All records must be restated word for word.

Start of Records to process

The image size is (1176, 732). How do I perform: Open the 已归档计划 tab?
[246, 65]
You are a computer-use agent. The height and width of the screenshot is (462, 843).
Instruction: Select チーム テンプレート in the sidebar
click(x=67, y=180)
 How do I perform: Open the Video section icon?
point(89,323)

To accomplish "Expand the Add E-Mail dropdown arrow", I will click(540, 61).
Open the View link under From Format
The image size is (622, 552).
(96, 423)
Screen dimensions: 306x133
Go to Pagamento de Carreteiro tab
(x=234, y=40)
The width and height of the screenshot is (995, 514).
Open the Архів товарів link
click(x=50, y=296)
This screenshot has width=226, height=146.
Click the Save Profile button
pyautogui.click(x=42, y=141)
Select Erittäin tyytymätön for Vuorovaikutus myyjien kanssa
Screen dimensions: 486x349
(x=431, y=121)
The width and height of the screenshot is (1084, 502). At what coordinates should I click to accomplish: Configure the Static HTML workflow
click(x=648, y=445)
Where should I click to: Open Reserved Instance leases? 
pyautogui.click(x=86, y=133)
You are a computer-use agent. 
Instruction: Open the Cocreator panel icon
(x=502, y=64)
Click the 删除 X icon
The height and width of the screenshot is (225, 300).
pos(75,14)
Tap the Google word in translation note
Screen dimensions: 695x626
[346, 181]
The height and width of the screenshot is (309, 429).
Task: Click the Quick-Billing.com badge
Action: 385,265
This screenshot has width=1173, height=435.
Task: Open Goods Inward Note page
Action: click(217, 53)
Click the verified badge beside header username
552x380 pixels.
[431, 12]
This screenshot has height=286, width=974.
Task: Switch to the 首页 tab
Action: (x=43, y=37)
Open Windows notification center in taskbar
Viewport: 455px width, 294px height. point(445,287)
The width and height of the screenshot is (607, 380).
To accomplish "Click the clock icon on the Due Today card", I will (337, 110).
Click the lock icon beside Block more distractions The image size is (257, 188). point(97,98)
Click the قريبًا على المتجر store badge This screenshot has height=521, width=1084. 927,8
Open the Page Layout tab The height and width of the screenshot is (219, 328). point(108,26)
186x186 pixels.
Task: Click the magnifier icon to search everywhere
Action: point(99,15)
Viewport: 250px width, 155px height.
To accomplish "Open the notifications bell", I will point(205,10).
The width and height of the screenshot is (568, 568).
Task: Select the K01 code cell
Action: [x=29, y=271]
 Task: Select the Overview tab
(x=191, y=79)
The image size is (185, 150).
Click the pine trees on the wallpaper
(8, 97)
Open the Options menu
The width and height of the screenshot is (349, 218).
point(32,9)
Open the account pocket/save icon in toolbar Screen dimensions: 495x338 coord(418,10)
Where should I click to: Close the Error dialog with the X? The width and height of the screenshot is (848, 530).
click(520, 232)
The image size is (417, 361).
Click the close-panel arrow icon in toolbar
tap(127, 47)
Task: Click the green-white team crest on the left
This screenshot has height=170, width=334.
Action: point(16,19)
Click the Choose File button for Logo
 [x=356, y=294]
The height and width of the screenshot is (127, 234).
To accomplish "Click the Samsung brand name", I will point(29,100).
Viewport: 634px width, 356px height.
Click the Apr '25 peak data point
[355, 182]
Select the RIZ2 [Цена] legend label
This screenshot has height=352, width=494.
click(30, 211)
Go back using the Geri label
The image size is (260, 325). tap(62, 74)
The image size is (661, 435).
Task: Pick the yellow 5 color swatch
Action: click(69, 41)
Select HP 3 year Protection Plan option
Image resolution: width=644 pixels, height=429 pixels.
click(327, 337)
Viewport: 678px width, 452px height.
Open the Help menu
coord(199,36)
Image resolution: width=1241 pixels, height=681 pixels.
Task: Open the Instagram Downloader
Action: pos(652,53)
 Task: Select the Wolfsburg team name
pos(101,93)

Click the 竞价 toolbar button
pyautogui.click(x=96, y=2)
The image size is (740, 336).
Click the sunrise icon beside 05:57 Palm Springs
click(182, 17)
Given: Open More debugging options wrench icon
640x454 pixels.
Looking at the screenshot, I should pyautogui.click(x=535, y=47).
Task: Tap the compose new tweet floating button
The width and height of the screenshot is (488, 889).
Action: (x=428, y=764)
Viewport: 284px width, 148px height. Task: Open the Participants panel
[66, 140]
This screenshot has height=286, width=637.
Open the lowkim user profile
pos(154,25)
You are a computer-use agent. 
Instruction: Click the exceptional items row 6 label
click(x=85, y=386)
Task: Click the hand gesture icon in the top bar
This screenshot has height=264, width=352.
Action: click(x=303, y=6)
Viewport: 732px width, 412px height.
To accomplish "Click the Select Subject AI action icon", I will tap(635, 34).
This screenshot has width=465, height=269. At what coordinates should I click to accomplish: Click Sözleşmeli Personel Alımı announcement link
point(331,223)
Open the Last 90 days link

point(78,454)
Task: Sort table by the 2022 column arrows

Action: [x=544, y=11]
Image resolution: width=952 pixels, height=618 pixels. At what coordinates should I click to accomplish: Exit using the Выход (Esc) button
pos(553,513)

End of Records to process

Expected answer:
The image size is (1176, 732). How do I perform: Open the 已归档计划 tab?
[246, 65]
You are a computer-use agent. The height and width of the screenshot is (462, 843).
Instruction: Select チーム テンプレート in the sidebar
click(x=67, y=180)
 How do I perform: Open the Video section icon?
point(89,323)

To accomplish "Expand the Add E-Mail dropdown arrow", I will click(540, 61).
Open the View link under From Format
The image size is (622, 552).
(96, 423)
Screen dimensions: 306x133
Go to Pagamento de Carreteiro tab
(x=234, y=40)
The width and height of the screenshot is (995, 514).
Open the Архів товарів link
click(x=50, y=296)
This screenshot has width=226, height=146.
Click the Save Profile button
pyautogui.click(x=42, y=141)
Select Erittäin tyytymätön for Vuorovaikutus myyjien kanssa
Screen dimensions: 486x349
(x=431, y=121)
The width and height of the screenshot is (1084, 502). At what coordinates should I click to accomplish: Configure the Static HTML workflow
click(x=648, y=445)
Where should I click to: Open Reserved Instance leases? 
pyautogui.click(x=86, y=133)
You are a computer-use agent. 
Instruction: Open the Cocreator panel icon
(x=502, y=64)
Click the 删除 X icon
The height and width of the screenshot is (225, 300).
pos(75,14)
Tap the Google word in translation note
Screen dimensions: 695x626
[346, 181]
The height and width of the screenshot is (309, 429).
Task: Click the Quick-Billing.com badge
Action: 385,265
This screenshot has width=1173, height=435.
Task: Open Goods Inward Note page
Action: click(217, 53)
Click the verified badge beside header username
552x380 pixels.
[431, 12]
This screenshot has height=286, width=974.
Task: Switch to the 首页 tab
Action: (x=43, y=37)
Open Windows notification center in taskbar
Viewport: 455px width, 294px height. point(445,287)
The width and height of the screenshot is (607, 380).
To accomplish "Click the clock icon on the Due Today card", I will (337, 110).
Click the lock icon beside Block more distractions The image size is (257, 188). point(97,98)
Click the قريبًا على المتجر store badge This screenshot has height=521, width=1084. 927,8
Open the Page Layout tab The height and width of the screenshot is (219, 328). point(108,26)
186x186 pixels.
Task: Click the magnifier icon to search everywhere
Action: point(99,15)
Viewport: 250px width, 155px height.
To accomplish "Open the notifications bell", I will point(205,10).
The width and height of the screenshot is (568, 568).
Task: Select the K01 code cell
Action: [x=29, y=271]
 Task: Select the Overview tab
(x=191, y=79)
The image size is (185, 150).
Click the pine trees on the wallpaper
(8, 97)
Open the Options menu
The width and height of the screenshot is (349, 218).
point(32,9)
Open the account pocket/save icon in toolbar Screen dimensions: 495x338 coord(418,10)
Where should I click to: Close the Error dialog with the X? The width and height of the screenshot is (848, 530).
click(520, 232)
The image size is (417, 361).
Click the close-panel arrow icon in toolbar
tap(127, 47)
Task: Click the green-white team crest on the left
This screenshot has height=170, width=334.
Action: point(16,19)
Click the Choose File button for Logo
 [x=356, y=294]
The height and width of the screenshot is (127, 234).
To accomplish "Click the Samsung brand name", I will point(29,100).
Viewport: 634px width, 356px height.
Click the Apr '25 peak data point
[355, 182]
Select the RIZ2 [Цена] legend label
This screenshot has height=352, width=494.
click(30, 211)
Go back using the Geri label
The image size is (260, 325). tap(62, 74)
The image size is (661, 435).
Task: Pick the yellow 5 color swatch
Action: click(69, 41)
Select HP 3 year Protection Plan option
Image resolution: width=644 pixels, height=429 pixels.
click(327, 337)
Viewport: 678px width, 452px height.
Open the Help menu
coord(199,36)
Image resolution: width=1241 pixels, height=681 pixels.
Task: Open the Instagram Downloader
Action: pos(652,53)
 Task: Select the Wolfsburg team name
pos(101,93)

Click the 竞价 toolbar button
pyautogui.click(x=96, y=2)
The image size is (740, 336).
Click the sunrise icon beside 05:57 Palm Springs
click(182, 17)
Given: Open More debugging options wrench icon
640x454 pixels.
Looking at the screenshot, I should pyautogui.click(x=535, y=47).
Task: Tap the compose new tweet floating button
The width and height of the screenshot is (488, 889).
Action: (x=428, y=764)
Viewport: 284px width, 148px height. Task: Open the Participants panel
[66, 140]
This screenshot has height=286, width=637.
Open the lowkim user profile
pos(154,25)
You are a computer-use agent. 
Instruction: Click the exceptional items row 6 label
click(x=85, y=386)
Task: Click the hand gesture icon in the top bar
This screenshot has height=264, width=352.
Action: click(x=303, y=6)
Viewport: 732px width, 412px height.
To accomplish "Click the Select Subject AI action icon", I will tap(635, 34).
This screenshot has width=465, height=269. At what coordinates should I click to accomplish: Click Sözleşmeli Personel Alımı announcement link
point(331,223)
Open the Last 90 days link

point(78,454)
Task: Sort table by the 2022 column arrows

Action: [x=544, y=11]
Image resolution: width=952 pixels, height=618 pixels. At what coordinates should I click to accomplish: Exit using the Выход (Esc) button
pos(553,513)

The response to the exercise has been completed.